Your answer should be only the lines below from the one with "Belépés (288, 2218)" to the one with "Shop All Parts (26, 2197)", repeated exactly, ends included.

+ + + + + + +

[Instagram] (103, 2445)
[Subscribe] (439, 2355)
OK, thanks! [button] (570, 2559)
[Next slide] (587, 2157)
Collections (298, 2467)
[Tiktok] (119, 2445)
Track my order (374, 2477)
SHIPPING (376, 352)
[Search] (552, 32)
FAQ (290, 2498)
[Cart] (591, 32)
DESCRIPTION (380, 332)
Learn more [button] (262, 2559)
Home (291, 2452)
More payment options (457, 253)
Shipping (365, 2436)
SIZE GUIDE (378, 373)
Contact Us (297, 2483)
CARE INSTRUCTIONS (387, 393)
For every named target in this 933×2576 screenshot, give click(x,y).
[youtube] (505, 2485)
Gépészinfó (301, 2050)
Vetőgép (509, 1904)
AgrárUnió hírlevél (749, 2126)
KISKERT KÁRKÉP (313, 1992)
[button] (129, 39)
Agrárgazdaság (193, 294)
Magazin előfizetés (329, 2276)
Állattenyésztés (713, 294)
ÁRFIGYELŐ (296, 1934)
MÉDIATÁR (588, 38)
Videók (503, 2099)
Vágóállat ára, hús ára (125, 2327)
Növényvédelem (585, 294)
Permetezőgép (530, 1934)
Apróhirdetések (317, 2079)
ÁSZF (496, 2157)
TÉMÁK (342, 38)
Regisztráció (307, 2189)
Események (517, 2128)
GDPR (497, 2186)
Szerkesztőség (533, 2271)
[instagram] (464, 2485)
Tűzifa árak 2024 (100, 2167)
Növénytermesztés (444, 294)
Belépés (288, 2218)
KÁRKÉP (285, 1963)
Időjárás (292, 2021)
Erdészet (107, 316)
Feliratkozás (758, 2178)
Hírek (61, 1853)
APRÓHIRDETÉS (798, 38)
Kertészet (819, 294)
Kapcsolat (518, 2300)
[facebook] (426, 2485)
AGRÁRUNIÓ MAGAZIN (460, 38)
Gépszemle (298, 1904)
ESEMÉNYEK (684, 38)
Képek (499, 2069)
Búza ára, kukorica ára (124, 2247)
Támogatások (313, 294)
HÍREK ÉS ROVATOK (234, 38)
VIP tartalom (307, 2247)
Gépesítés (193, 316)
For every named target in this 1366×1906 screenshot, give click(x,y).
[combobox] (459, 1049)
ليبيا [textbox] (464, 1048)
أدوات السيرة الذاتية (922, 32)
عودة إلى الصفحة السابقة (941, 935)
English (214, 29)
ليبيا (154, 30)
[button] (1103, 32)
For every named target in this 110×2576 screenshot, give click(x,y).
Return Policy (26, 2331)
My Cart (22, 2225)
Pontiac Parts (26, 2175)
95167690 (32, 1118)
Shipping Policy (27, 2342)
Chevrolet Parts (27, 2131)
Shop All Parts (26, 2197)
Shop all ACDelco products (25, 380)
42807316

+ + + + + + +

◆ Finished task
Belépés (288, 2218)
KÁRKÉP (285, 1963)
Időjárás (292, 2021)
Erdészet (107, 316)
Feliratkozás (758, 2178)
Hírek (61, 1853)
APRÓHIRDETÉS (798, 38)
Kertészet (819, 294)
Kapcsolat (518, 2300)
[facebook] (426, 2485)
AGRÁRUNIÓ MAGAZIN (460, 38)
Gépszemle (298, 1904)
ESEMÉNYEK (684, 38)
Képek (499, 2069)
Búza ára, kukorica ára (124, 2247)
Támogatások (313, 294)
HÍREK ÉS ROVATOK (234, 38)
VIP tartalom (307, 2247)
Gépesítés (193, 316)
For every named target in this 1366×1906 screenshot, give click(x,y).
[combobox] (459, 1049)
ليبيا [textbox] (464, 1048)
أدوات السيرة الذاتية (922, 32)
عودة إلى الصفحة السابقة (941, 935)
English (214, 29)
ليبيا (154, 30)
[button] (1103, 32)
For every named target in this 110×2576 screenshot, give click(x,y).
Return Policy (26, 2331)
My Cart (22, 2225)
Pontiac Parts (26, 2175)
95167690 (32, 1118)
Shipping Policy (27, 2342)
Chevrolet Parts (27, 2131)
Shop All Parts (26, 2197)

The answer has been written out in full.